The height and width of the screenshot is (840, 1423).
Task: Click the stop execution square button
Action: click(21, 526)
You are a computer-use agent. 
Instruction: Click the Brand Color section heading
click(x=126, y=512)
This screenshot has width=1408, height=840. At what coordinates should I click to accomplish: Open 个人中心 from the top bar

----

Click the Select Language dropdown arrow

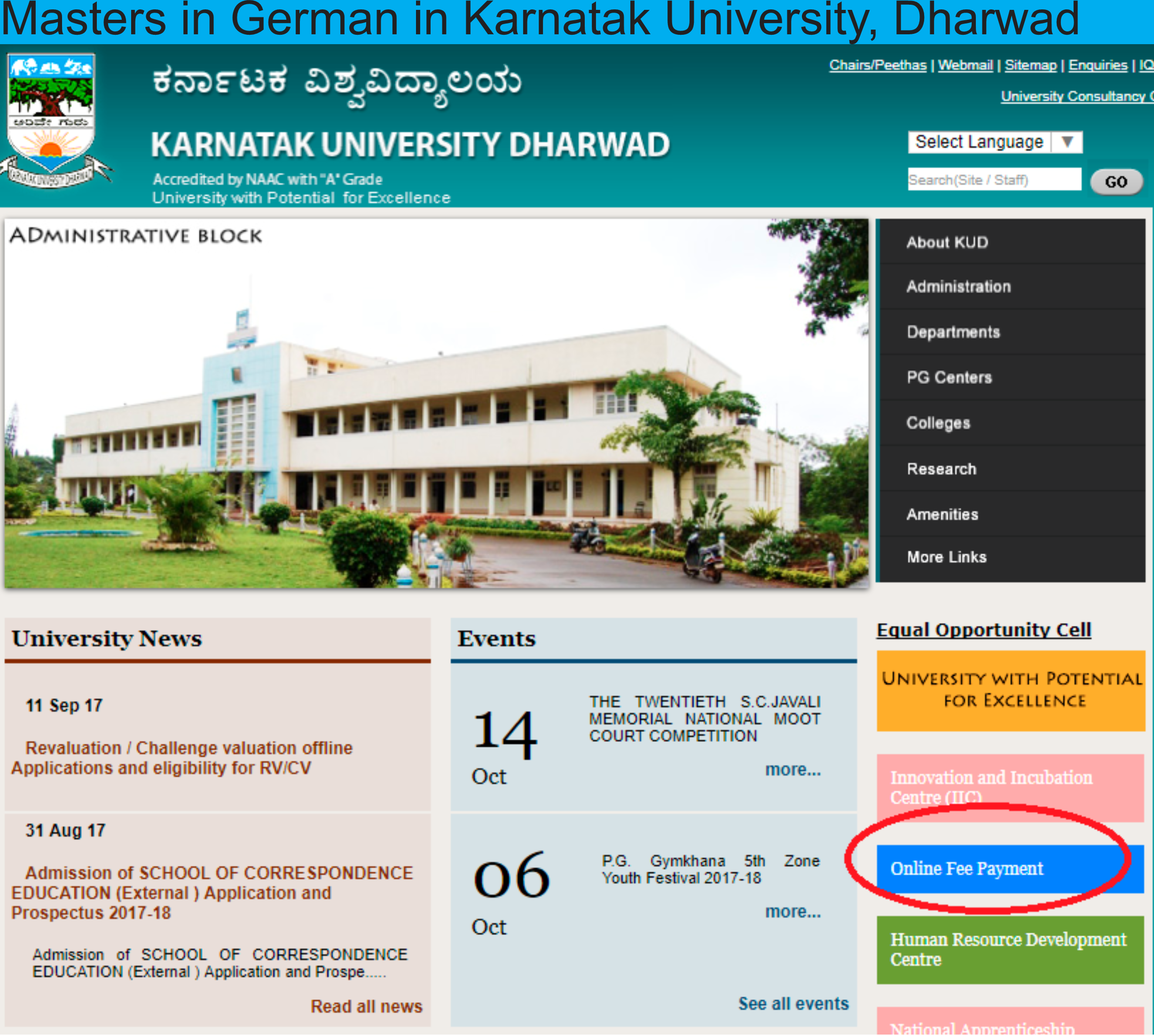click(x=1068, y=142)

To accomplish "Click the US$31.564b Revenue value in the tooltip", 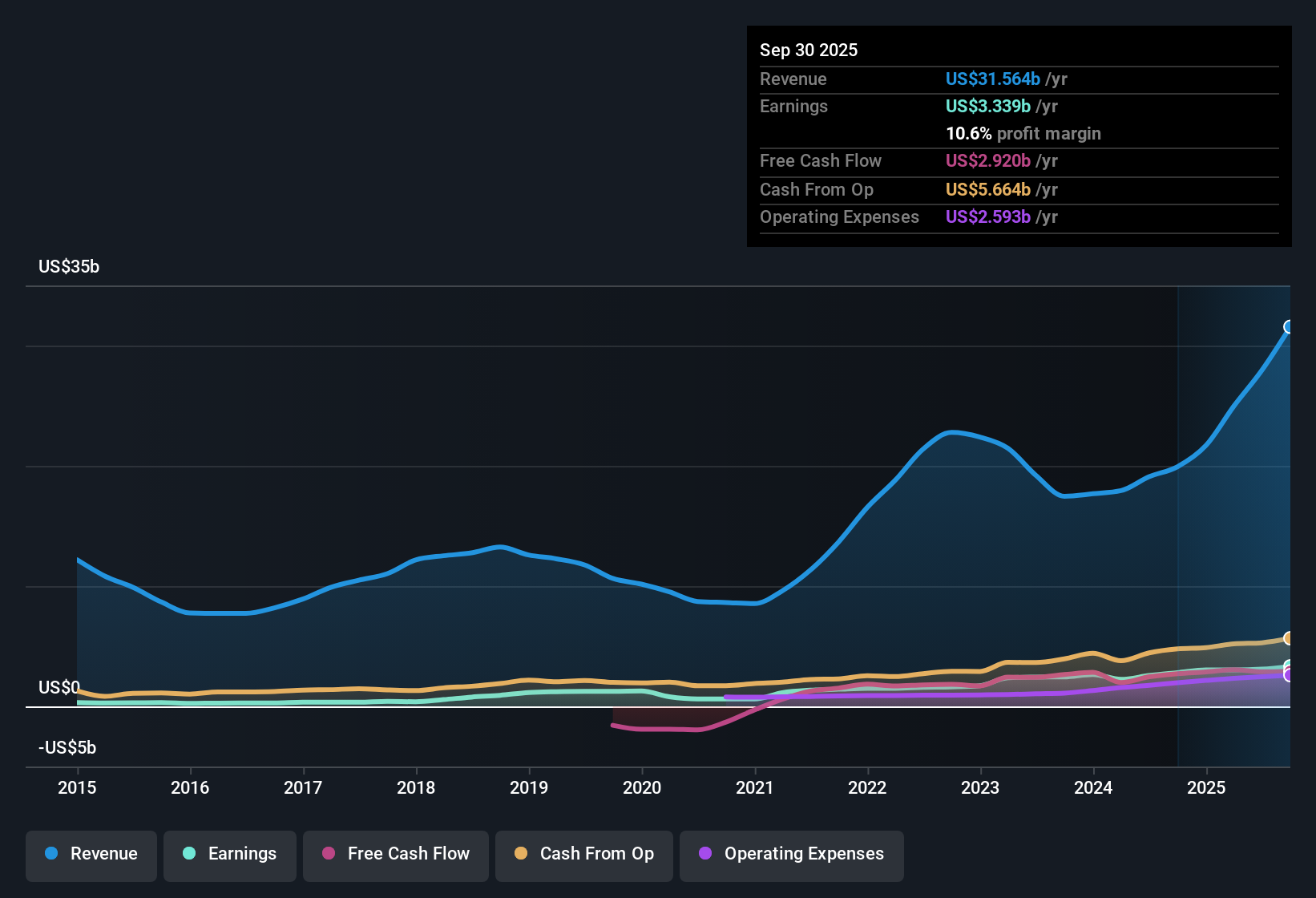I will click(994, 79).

----

What the task requires: Retype the portion of the data above that starts on the line with "You are a computer-use agent." and finishes on the line with "This screenshot has", including both of those lines.

Exercise result:
You are a computer-use agent. 
Instruction: Click the Brand Color section heading
click(x=126, y=512)
This screenshot has width=1408, height=840. At what coordinates should I click to accomplish: Open 个人中心 from the top bar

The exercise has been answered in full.